(Directive):
Copy the D video processing report from "Commercial video processing" to "party library used?", swapping "3rd party library" for "external package".

(Article):
-*-*-

Commercial video processing app in D (experience report)

Thu Apr 28 01:20:08 PDT 2016

On Thursday, 28 April 2016 at 06:22:18 UTC, Relja Ljubobratovic 
wrote:

> Can you share with us some of your experience working on image 
> and video processing modules in the app, such as are filters 
> here:
> http://www.infognition.com/VideoEnhancer/filters.html
>
> If I may ask, was that part implemented in D, C++, or was some 
> 3rd party library used?

Thanks!

The filters listed there are third-party plugins originally 
created for VirtualDub ( http://virtualdub.org/ ) by different 
people, in C++. We made just 2-3 of them, like motion-based 
temporal denoiser (Film Dirt Cleaner) and Intelligent Brightness 
filter for automatic brightness/contrast correction. Our most 
interesting and distinctive piece of tech is our Super Resolution 
engine for video upsizing and it's not in that list, it's 
built-in in the app (and also available separately as plugins for 
some other hosts). All this image processing stuff is written in 
C++ and works directly with raw image bytes, no special libraries 
involved. When video processing starts our filters usually launch 
a bunch of worker threads and these threads work in parallel each 
on its part of video frame (divided into horizontal stripes 
usually). Inside they often work block-wise and we have a bunch 
of template classes for different blocks (RGB or monochrome) 
parameterized by pixel data type and often block size, so the 
size is often is known at compile-time and compiler can unroll 
the loops properly. When doing motion search we're using our 
vector class parameterized by precision, so we have vectors of 
different precision (low-res pixel, high-res pixel, half-pixel, 
quarter-pixel etc.) and type system makes sure I don't add or mix 
vectors of different precision and don't pass a 
half-pixel-precise vector to a block reading routine that expects 
quarter-pixel precise coordinates. Where it makes sense and 
possible we use SIMD classes like F32vec4 and/or SIMD intrinsics 
for pixel operations.

Video Enhancer allows chaining several VD filters and our SR 
rescaler instances to a pipeline and it's also parallelized, so 
when first filter finishes with frame X it can immediately start 
working on frame X+1 while the next filter is still working on 
frame X. Previously it was organized as a chain of DirectShow 
filters with a special Parallelizer filter inserted between video 
processing ones, this Parallelizer had some frame queue inside 
and separated receiving and sending threads, allowing the 
connected filters to work in parallel. In version 2 it's 
trickier, since we need to be able to seek to different positions 
in the video and some filters may request a few frames before and 
after the current, so sequential pipeline doesn't suffice 
anymore, now we build a virtual chain inside one big DirectShow 
filter, and each node in that chain has its worker thread and 
they do message passing to communicate. After all, we now have a 
big DirectShow filter in 11K lines of C++ that does both Super 
Resolution resizing and invoking VirtualDub plugins (imitating 
VirtualDub for them) and doing colorspace conversions where 
necessary and organizing them all into a pipeline that is 
pull-based inside but behaves as push-based DirectShow filter 
outside.

So the D part is using COM to build and run a DirectShow graph 
with all the readers, splitters, codecs and of course our big 
video processing DirectShow filter, it talks to it via COM and 
some callbacks but doesn't do much with video frames apart from 
copying.

Btw, if you're interested in an image processing app in pure D, 
I've got one too:
http://www.infognition.com/blogsort/
(sources: https://bitbucket.org/infognition/bsort )

-*-*-

(Dataset section):
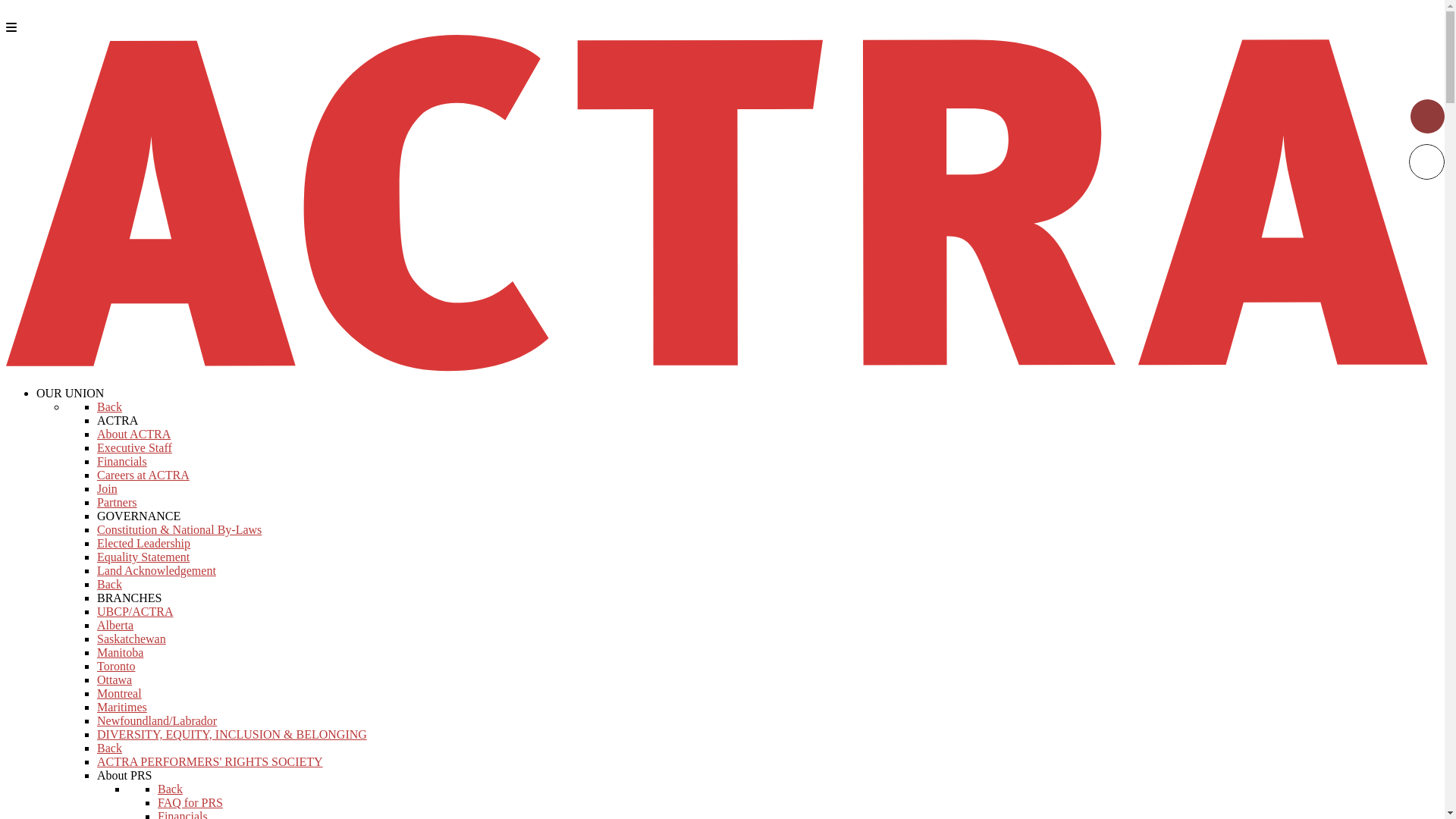  I want to click on 'Equality Statement', so click(143, 557).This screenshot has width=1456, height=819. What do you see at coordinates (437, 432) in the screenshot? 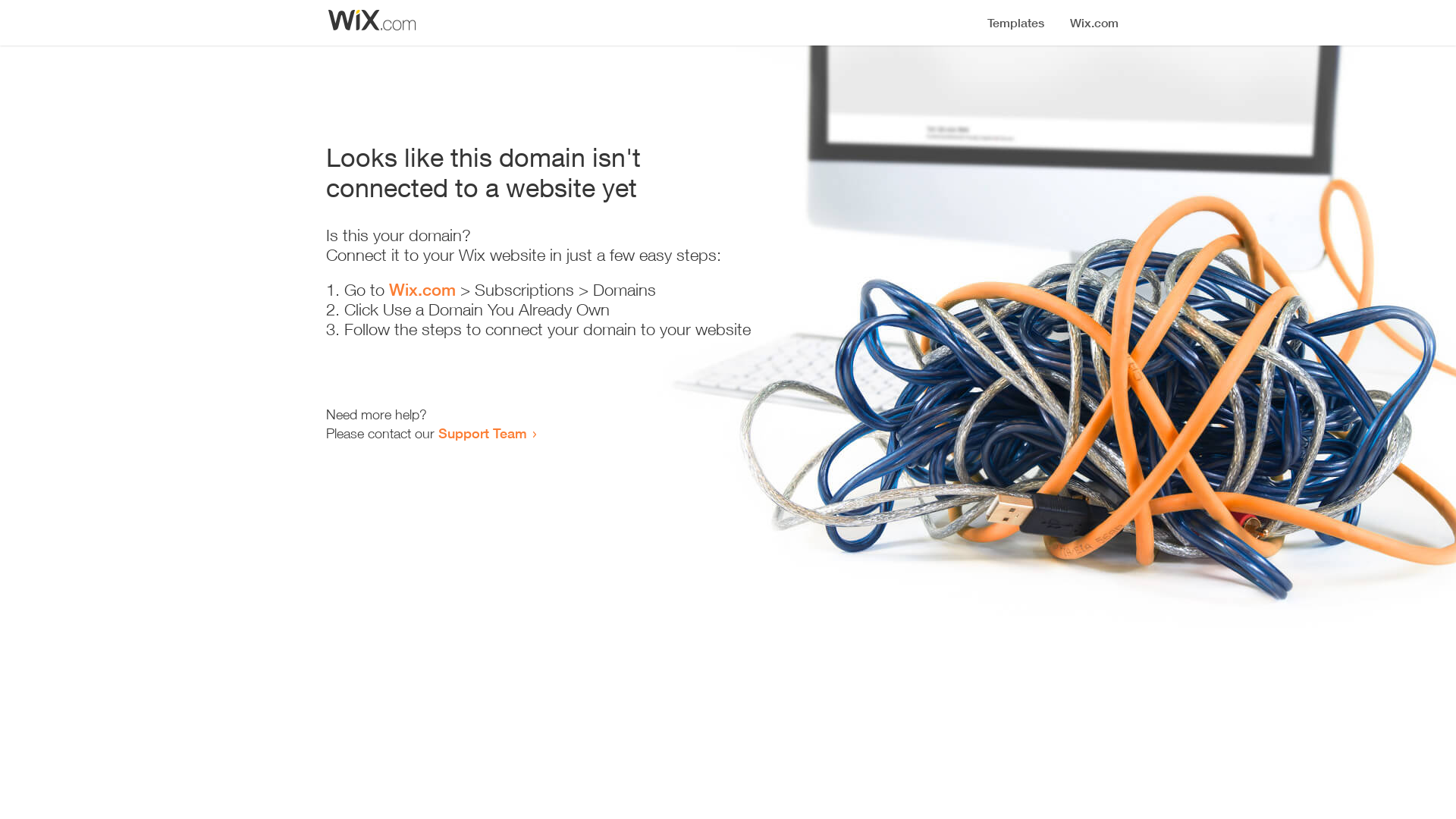
I see `'Support Team'` at bounding box center [437, 432].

-*-*-

(Output below):
Commercial video processing app in D (experience report)

Thu Apr 28 01:20:08 PDT 2016

On Thursday, 28 April 2016 at 06:22:18 UTC, Relja Ljubobratovic 
wrote:

> Can you share with us some of your experience working on image 
> and video processing modules in the app, such as are filters 
> here:
> http://www.infognition.com/VideoEnhancer/filters.html
>
> If I may ask, was that part implemented in D, C++, or was some 
> external package used?